Metformin attenuated hyperglycemia-induced cellular senescence and SASP through the dephosphorylation of NLRC4 in macrophage

In vitro, co-treatment with 10 mm metformin and 30 mm glucose for 24 h in macrophages decreased SA–β-gal–positive cells (Fig. 6A) and reduced the expression and accumulation of p16 and p21 in the cytoplasm (Fig. 6B). Meanwhile, metformin altered the SASP factors by decreasing the pro-inflammatory and increasing the anti-inflammatory cytokines (Fig. 6C). Consistently with the in vivo results, metformin decreased the phosphorylation of NLRC4 and the expression levels of IRF8, NLRC4, Caspase-1 p45, Caspase-1 p20, and NF-κB in macrophages exposed to high glucose for 24 h (Fig. 6D). Finally, as shown in Fig. 6E, metformin also decreased the accumulation of IRF8 and NLRC4 in the cytoplasm.

Figure 6. — **Metformin attenuated high glucose–induced cellular senescence and SASP in macrophage exposed to high glucose (30 mm) for 24 h.** A, the activity of SA–β-gal were determined in macrophage treated with low glucose (5 mm) (N), high glucose (30 mm) (HG), and high glucose (30 mm) + metformin (10 mm) (*HGM*). *Scale bar*, 100 μm. The rate of SA–β-gal–positive cells was calculated and is represented in bar histograms. The data are means ± S.D. (n = 3). *, p < 0.05; **, p < 0.01 *versus* HG. B and E, p16, p21, IRF8, and NLRC4 levels were measured by immunofluorescence staining. *Scale bar*, 50 μm. The fluorescence intensity is represented in bar histograms. The data are means ± S.D. (n = 3). **, p < 0.01 *versus* HG. C, the change of SASP factors are displayed in the heat map. D, the expression levels of IRF8, p-NLRC4, NLRC4, Caspase-1, cleaved Caspase-1, NF-κB, p16, and p21 in N, HG, and HGM were analyzed by Western blotting. The O.D. values of these proteins' levels relative to β-actin are represented in bar histograms. The data are means ± S.D. (n = 3). *, p < 0.05; **, p < 0.01 *versus* HG.

Discussion

In this study, we investigated the biological mechanism by which hyperglycemia aggravated the inflamm-aging of macrophages in gingival tissue via NLRC4 phosphorylation and induced a high local burden of senescent cells and the secretion of SASP factors. The activation of NLRC4 stimulated the NF-κB/Caspase-1 cascade via IRF8-dependent signaling.

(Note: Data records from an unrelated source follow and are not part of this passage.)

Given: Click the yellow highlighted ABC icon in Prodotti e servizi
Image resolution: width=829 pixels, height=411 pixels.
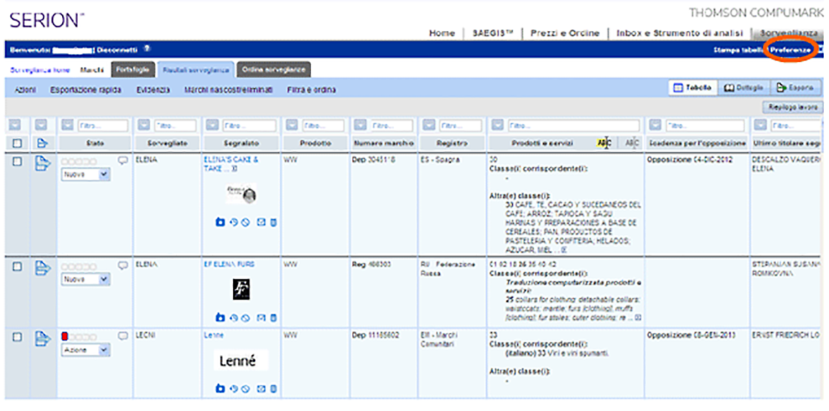Looking at the screenshot, I should 604,143.
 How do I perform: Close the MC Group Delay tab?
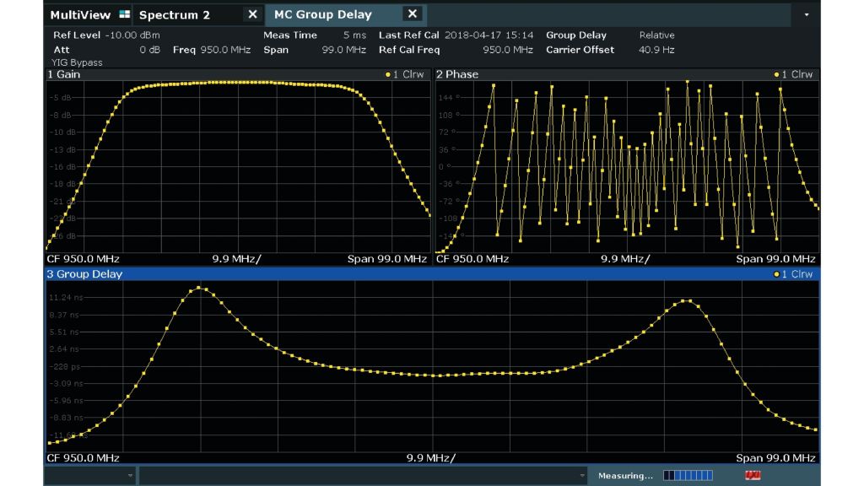pos(412,14)
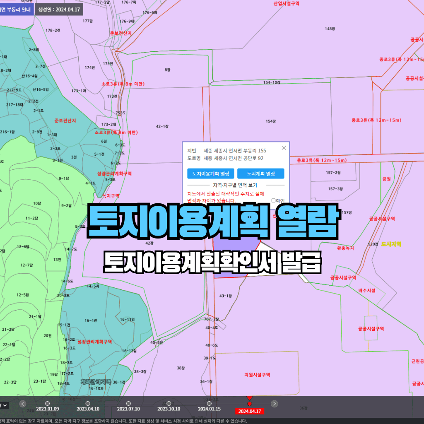Click the 생성일 2024.04.17 banner
Screen dimensions: 424x424
point(58,10)
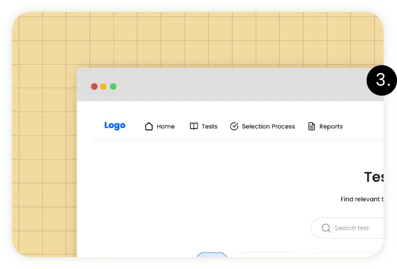Click the black number 3 badge
The height and width of the screenshot is (269, 397).
[x=382, y=80]

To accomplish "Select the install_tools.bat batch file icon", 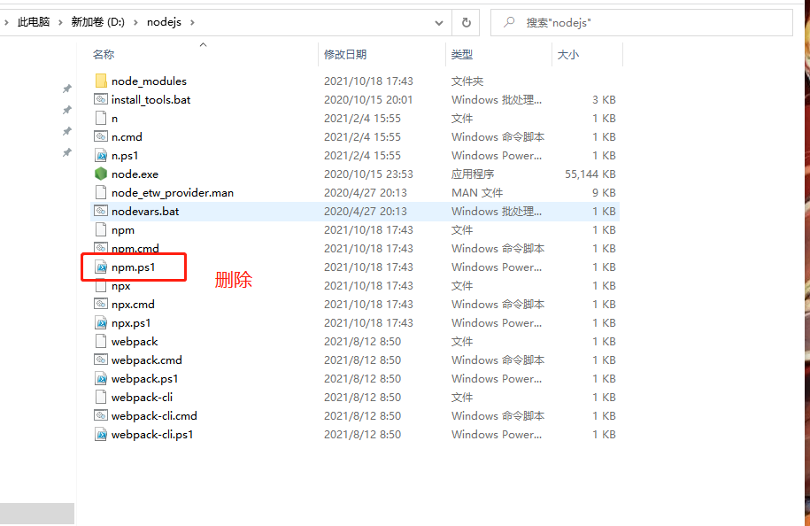I will pos(100,99).
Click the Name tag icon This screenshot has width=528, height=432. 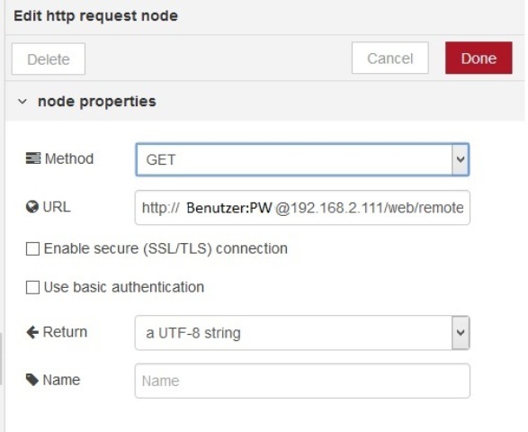[x=32, y=380]

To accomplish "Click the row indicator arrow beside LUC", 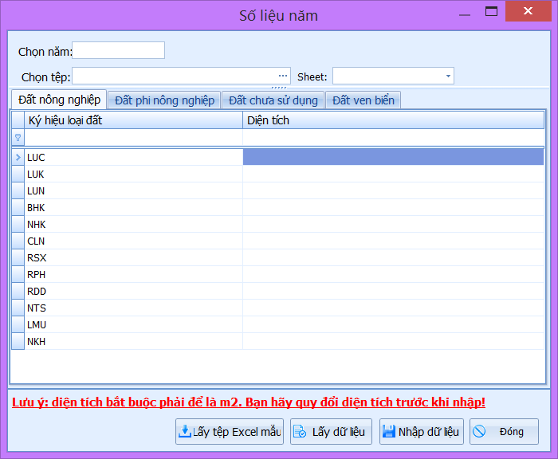I will [x=18, y=158].
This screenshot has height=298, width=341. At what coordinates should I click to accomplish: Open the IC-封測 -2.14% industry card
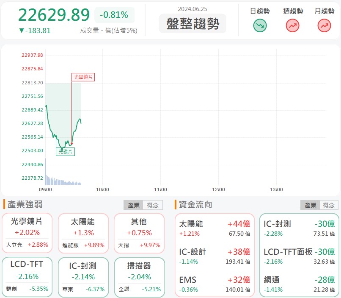coord(83,277)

Moreover, we found that metformin modulated hyperglycemia-induced cellular senescence and SASP through a NLRC4-dependent pathway. Therefore, we identified a NLRC4-mediated causal link between hyperglycemia and the inflamm-aging in gingival tissue and macrophages.

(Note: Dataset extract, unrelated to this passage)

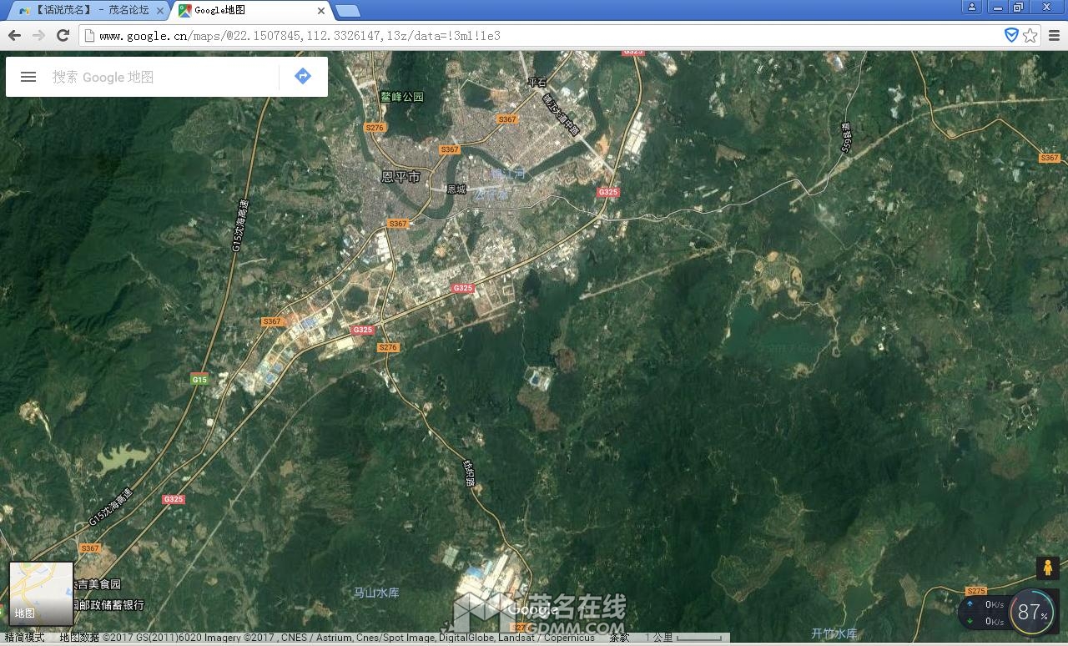
Task: Reload the Google Maps page
Action: (x=63, y=35)
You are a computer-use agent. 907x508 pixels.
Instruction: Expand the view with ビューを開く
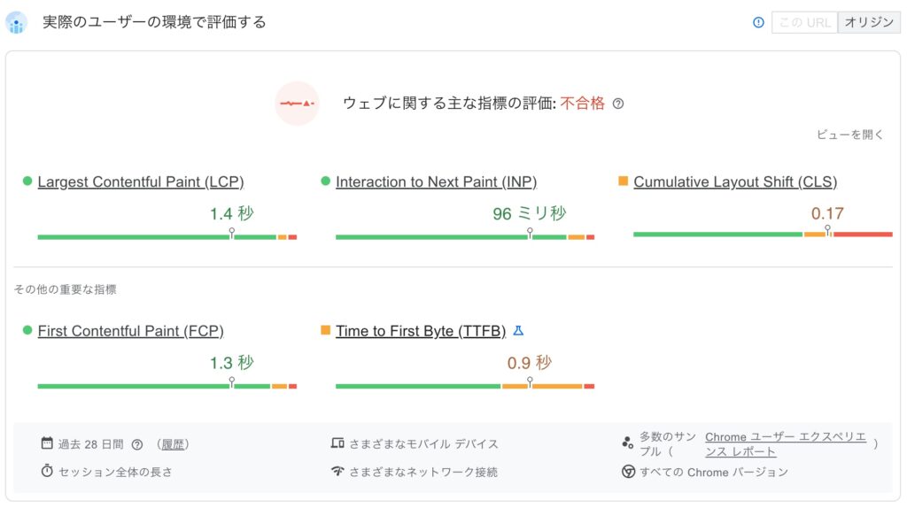click(849, 135)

Periodontitis is one of the major complications of diabetes mellitus, and hyperglycemia increases the susceptibility to and severity of this condition (32). In the development of this disease, the gingiva is a critical component of innate immunity and provides protection as a mechanical barrier against microbial invasion (14). Growing epidemiological evidence demonstrated that the accumulation of senescent cells in tissues was associated with diabetic complications (33). Meanwhile, senescent cells secrete a number of extracellular factors leading to SASP that can reinforce senescence and amplify inflammation (13, 34). Cellular senescence and SASP could cause the chronic, low-grade, systemic inflammation occurring in the absence of overt infection (sterile inflammation) defined as “inflamm-aging” (4, 35, 36) that recently emerged as a possible pathogenesis of tissue dysfunction (9, 33). Macrophages are important immune cells in gingiva (16, 37) as SASP promoters (13, 15). When stimulated by internal environmental factors including high glucose, macrophages may be induced to senescence and then oversecrete various SASP factors and propagate senescence (13, 38, 39). Hyperglycemia may play an important role in the accumulation of senescent cells and secretion of SASP in gingival tissue, thus causing gingival dysfunction. However, the role of cellular senescence and SASP in the pathogenesis of diabetic complications have not been fully explored.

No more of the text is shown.